Recent findings: Recent studies indicate that anesthesia and perioperative care may have a major impact on long-term postoperative mortality and major complications in surgical patients by decreasing the rate of individual decisions. The use of a surgical checklist in the operating room improves postoperative mortality by decreasing the rate of individual decisions and facilitating communication between anesthesiologists, surgeons and intensivists. Antiplatelet therapy should not be discontinued routinely before elective surgery in patients with coronary or vascular occlusive disease. Attenuation of the surgical stress response by β-blockers decreases long-term major adverse cardiac events, but may increase the incidence of postoperative stroke. The long-term impact on outcome of tight glycemic control and intraoperative hemodynamic optimization requires further investigation.

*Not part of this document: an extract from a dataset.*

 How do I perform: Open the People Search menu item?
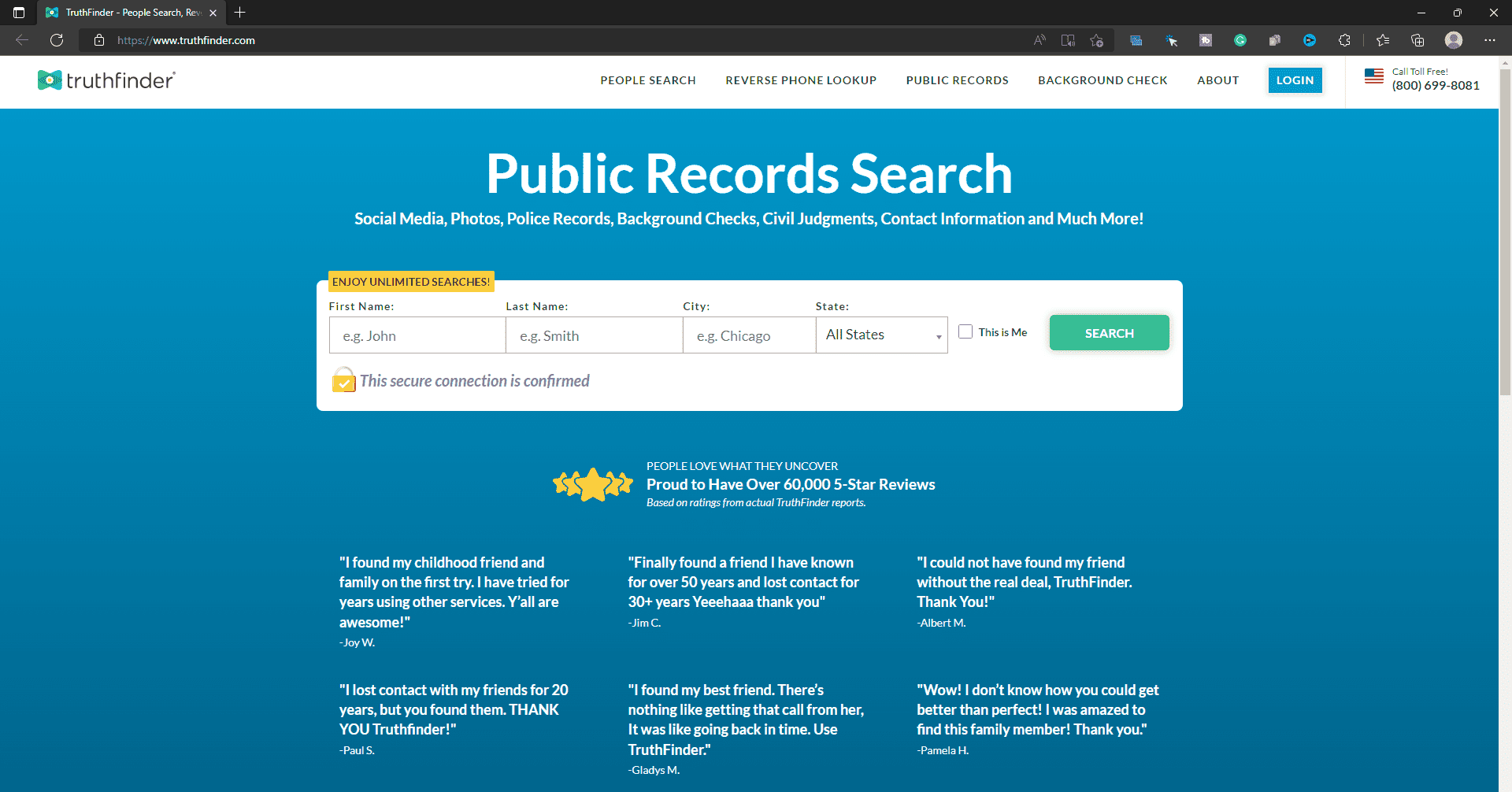coord(648,80)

Summary: The use of a surgical checklist may reduce postoperative mortality and complications in surgical patients. The optimal dosing and timing of perioperative β-blockade should decrease the incidence of postoperative stroke. However, to date, the long-term risk:benefit balance of attenuation of the perioperative stress response remains controversial. Red cell transfusion is unavoidable in some cases, but is associated with worsened outcome in various surgical situations. Future research should focus on the risk:benefit balance of anesthesia and surgery. This will contribute to promoting the role of anesthesiologists as physicians of the perioperative period.